I am always looking for “off the beaten path” places to take my five dogs, and me.  These places are getting harder to find with all the construction and development taking place in our rural communities.  I love natural undeveloped areas, seemingly undiscovered by man, where my dogs can run freely and I can enjoy the peaceful serenity of walking across huge grassy fields scattered with pockets of beautiful age-old Pine trees.  There are hundreds of bodies of water and fields scattered throughout the Central Florida counties, most just a few hundred feet beyond the barb-wired fences seen from our roadways.   I look for these fields.

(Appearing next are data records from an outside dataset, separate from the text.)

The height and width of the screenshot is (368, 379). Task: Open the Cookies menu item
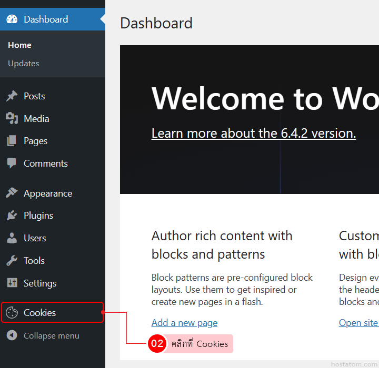(x=40, y=313)
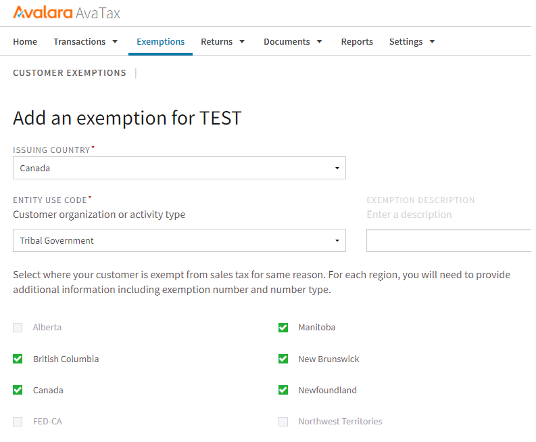Open the Returns dropdown menu
This screenshot has width=536, height=442.
pyautogui.click(x=223, y=41)
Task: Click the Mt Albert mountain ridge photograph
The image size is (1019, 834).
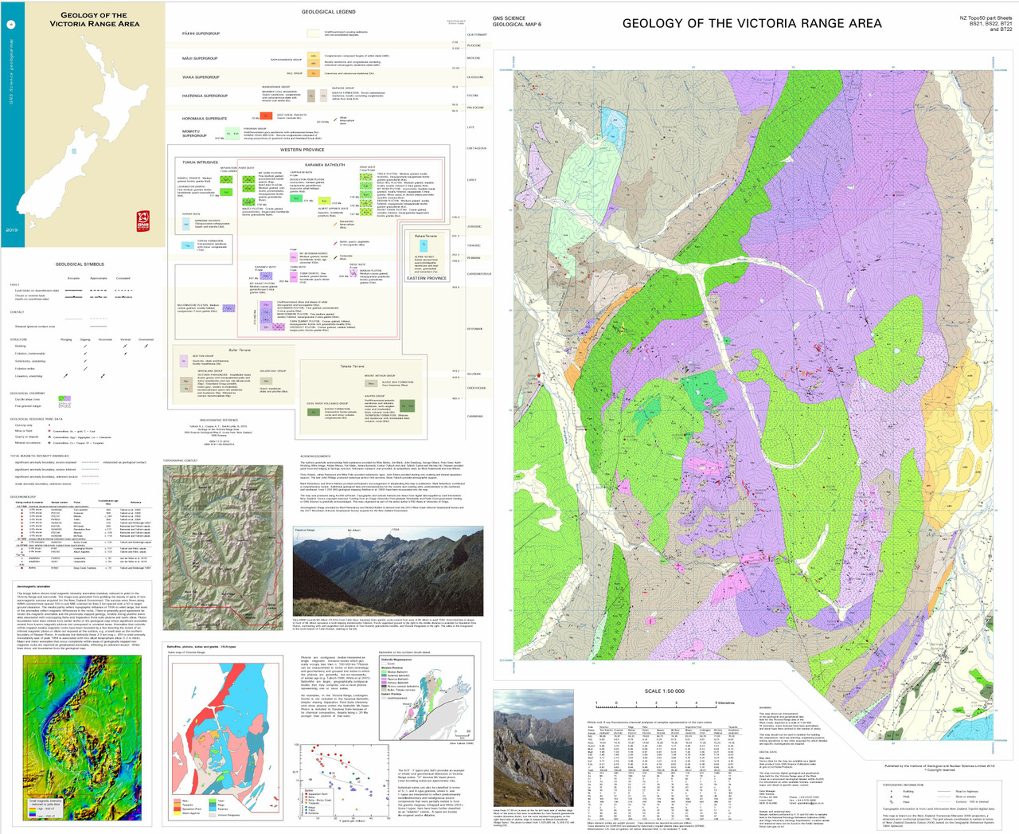Action: (388, 570)
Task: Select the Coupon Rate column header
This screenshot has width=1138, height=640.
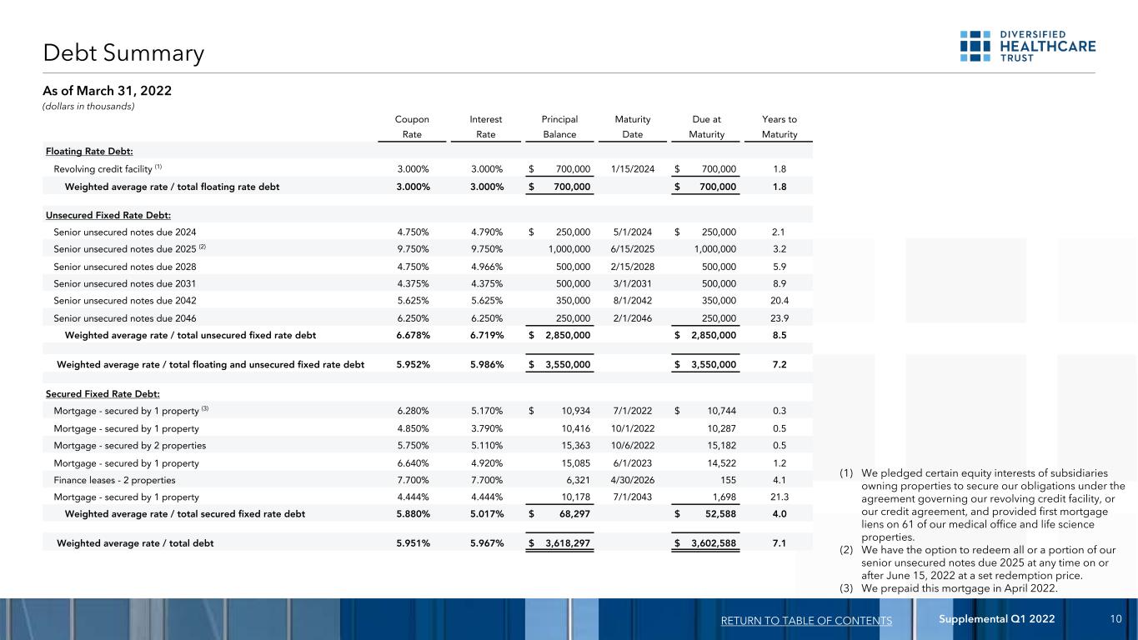Action: pyautogui.click(x=413, y=127)
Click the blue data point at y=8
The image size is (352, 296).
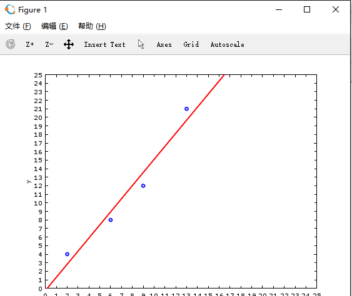coord(111,220)
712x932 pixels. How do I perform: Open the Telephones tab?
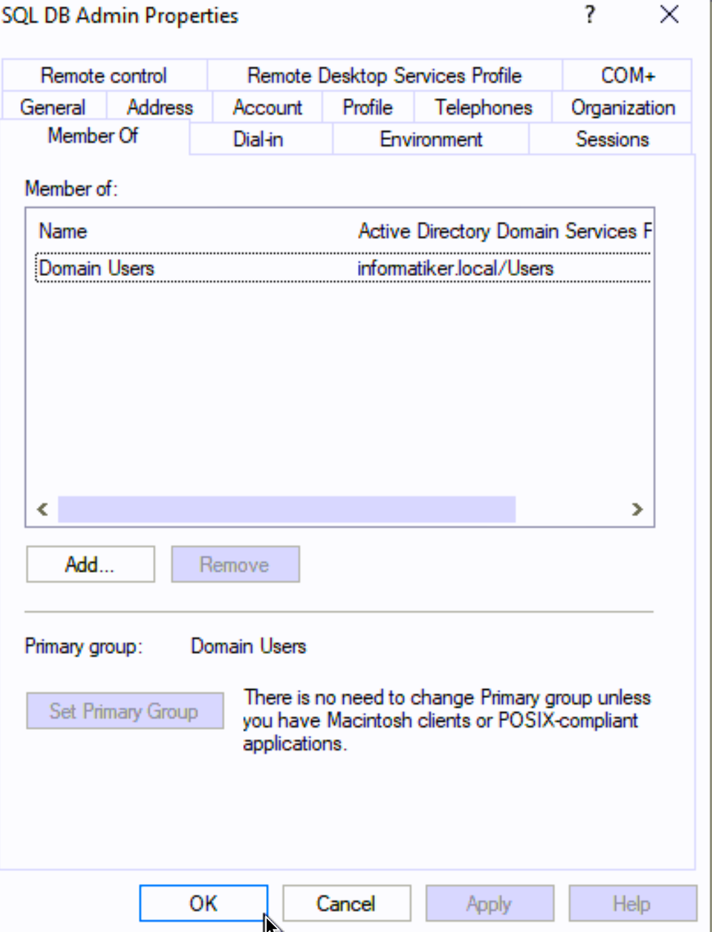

Sunday morning is my favorite time to go on adventures.  That’s when office parks are closed and people are engaged in activities outside of the workplace. Rarely do I encounter anyone in these shaded, landscaped areas that surround office parks, malls, and university campuses.  There are also many open areas alongside our interstate highways safely hundreds of yards from the road.  Sometimes there are retention ponds, good for doggie swimming.  You can find acres of grassy space in newly developing subdivisions where the streets and lot partitioning have been completed, but only a few homes built.  I always park the furthest distance away from any occupied homes, construction areas, and busy roadways.  Many places unseen and silent, lie in wait, surrounded by barb-wired fencing, No Swimming or No Fishing signs.  Man-made retention ponds and natural tributaries alike, trickle and run to meet streams, creeks, springs, lakes, and rivers.  Numerous species of birds, fish, trees and plants worthy of a pictography await me and my Nikon. One of my favorite places is located about 400 yards off South John Young Parkway.   I’ve seen countless birds including hawks, falcons and twice, an American Bald Eagle, as well as deer and alligators.Image

What about you?  Are you and your dog ready for an adventure?  Here’s a short checklist to get you started.  Always use common sense; if it doesn’t look safe, it probably isn’t.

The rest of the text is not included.